Report back each line of the records that contains the string "https".

Collected data entries:

-*-

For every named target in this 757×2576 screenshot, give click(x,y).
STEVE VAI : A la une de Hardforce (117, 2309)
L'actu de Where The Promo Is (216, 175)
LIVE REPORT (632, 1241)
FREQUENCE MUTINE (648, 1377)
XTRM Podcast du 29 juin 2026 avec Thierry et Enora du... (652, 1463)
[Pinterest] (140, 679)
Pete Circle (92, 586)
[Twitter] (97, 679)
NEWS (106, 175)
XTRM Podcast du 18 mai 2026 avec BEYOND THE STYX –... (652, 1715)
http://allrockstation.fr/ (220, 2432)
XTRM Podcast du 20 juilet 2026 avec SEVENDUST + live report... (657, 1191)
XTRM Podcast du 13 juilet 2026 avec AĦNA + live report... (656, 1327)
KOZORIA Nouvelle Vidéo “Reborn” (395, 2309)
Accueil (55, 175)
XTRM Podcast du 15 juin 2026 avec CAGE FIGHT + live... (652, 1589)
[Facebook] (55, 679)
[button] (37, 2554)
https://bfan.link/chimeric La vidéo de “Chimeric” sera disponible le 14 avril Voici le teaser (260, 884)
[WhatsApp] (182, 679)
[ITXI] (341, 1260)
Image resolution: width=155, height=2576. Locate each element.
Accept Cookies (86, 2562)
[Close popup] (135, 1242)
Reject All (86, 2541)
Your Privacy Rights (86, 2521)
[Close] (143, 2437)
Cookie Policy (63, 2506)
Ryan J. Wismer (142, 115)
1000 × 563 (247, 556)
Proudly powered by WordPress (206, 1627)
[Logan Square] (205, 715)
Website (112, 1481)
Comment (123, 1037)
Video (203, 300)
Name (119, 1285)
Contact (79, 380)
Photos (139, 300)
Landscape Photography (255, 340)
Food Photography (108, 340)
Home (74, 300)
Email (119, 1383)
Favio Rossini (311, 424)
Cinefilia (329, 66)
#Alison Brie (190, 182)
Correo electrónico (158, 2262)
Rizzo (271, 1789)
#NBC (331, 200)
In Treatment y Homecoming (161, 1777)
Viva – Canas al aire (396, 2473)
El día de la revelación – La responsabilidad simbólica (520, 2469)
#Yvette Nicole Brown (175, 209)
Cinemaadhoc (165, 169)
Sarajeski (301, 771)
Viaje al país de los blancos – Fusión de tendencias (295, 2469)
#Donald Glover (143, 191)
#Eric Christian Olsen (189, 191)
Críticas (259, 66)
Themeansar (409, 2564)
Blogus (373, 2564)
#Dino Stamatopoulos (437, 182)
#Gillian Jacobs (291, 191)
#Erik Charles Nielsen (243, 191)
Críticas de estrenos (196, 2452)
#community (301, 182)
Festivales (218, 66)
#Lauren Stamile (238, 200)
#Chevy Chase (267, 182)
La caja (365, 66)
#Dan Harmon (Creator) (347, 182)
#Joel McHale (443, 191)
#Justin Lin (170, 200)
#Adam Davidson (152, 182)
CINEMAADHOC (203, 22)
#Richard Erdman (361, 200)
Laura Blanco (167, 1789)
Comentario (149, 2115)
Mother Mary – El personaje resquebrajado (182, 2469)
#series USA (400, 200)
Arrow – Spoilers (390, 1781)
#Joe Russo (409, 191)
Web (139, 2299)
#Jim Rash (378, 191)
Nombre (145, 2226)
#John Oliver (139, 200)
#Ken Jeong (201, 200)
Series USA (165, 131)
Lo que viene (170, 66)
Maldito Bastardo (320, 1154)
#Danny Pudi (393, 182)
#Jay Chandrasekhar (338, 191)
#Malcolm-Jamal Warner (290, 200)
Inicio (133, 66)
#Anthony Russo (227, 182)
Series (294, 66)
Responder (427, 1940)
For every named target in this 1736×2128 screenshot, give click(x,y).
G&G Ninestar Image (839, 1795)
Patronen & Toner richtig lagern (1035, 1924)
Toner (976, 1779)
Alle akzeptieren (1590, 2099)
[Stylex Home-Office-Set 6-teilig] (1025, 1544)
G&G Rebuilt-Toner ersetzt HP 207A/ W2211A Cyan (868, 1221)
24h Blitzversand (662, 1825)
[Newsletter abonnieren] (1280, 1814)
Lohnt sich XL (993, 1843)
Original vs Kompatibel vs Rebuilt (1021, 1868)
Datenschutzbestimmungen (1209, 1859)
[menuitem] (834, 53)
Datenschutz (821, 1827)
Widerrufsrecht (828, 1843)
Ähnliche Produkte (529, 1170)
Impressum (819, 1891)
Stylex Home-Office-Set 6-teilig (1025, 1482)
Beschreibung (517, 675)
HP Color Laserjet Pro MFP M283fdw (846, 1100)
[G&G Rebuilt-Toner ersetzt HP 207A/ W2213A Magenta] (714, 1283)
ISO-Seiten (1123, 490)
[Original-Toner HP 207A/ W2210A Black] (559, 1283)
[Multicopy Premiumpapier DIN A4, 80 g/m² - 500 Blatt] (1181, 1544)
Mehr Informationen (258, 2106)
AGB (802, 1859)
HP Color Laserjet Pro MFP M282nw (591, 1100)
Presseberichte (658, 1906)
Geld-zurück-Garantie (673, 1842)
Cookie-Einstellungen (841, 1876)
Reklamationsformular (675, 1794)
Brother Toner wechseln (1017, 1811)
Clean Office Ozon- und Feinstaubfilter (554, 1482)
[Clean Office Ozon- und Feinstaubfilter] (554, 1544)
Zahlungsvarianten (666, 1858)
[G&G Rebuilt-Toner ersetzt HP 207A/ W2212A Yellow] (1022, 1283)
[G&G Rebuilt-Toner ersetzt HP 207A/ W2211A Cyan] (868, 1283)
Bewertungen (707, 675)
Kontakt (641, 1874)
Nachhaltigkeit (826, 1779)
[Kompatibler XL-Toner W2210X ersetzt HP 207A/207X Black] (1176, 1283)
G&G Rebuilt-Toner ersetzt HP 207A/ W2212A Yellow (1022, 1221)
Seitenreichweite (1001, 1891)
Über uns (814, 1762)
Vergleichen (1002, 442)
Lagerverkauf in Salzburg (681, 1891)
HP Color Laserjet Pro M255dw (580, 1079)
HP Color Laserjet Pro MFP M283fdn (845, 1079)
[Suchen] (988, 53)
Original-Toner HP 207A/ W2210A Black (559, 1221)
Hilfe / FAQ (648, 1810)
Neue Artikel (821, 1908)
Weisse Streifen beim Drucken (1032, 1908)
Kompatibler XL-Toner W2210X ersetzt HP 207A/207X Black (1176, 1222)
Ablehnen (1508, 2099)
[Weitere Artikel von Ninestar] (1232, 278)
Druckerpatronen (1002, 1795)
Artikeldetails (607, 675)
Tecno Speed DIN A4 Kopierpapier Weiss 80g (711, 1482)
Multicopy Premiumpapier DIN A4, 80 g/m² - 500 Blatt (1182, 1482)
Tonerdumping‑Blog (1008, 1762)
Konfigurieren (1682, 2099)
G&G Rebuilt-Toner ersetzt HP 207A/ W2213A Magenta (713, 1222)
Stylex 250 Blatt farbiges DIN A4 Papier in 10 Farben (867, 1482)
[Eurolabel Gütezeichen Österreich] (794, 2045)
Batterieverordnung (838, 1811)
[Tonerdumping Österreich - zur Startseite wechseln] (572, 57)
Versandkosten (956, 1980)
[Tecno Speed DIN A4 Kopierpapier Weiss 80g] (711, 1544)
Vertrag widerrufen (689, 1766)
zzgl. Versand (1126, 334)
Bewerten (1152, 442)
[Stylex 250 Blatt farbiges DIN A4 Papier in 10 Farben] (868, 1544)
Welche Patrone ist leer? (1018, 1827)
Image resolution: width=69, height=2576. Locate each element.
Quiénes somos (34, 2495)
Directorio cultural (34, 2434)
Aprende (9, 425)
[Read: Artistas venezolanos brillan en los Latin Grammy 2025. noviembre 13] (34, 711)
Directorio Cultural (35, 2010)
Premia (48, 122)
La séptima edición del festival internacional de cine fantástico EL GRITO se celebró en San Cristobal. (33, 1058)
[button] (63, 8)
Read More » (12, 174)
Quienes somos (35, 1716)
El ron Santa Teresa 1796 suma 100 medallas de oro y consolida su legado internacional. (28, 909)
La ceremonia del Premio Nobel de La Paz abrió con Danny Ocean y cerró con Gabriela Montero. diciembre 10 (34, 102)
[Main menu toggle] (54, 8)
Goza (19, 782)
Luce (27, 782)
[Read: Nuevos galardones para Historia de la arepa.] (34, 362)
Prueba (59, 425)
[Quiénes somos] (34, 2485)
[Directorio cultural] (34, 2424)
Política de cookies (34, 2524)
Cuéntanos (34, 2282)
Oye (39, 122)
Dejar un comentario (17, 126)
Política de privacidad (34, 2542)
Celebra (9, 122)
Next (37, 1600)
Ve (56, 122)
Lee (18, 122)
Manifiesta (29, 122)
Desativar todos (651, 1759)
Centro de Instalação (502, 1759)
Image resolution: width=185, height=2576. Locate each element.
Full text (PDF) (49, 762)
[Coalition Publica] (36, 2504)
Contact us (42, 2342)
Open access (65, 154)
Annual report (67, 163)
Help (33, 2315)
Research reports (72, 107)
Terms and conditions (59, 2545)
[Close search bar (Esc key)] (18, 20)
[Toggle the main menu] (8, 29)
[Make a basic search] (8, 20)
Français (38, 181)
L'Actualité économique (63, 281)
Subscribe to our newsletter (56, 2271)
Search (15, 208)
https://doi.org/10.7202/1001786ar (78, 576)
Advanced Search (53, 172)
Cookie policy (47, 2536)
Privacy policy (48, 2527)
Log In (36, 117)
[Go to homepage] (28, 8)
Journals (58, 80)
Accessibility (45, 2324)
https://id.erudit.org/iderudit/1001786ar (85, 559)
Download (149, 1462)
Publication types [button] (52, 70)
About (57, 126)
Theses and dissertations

-*-

» Answer space:
https://bfan.link/chimeric La vidéo de “Chimeric” sera disponible le 14 avril Voici le teaser (260, 884)
https://doi.org/10.7202/1001786ar (78, 576)
https://id.erudit.org/iderudit/1001786ar (85, 559)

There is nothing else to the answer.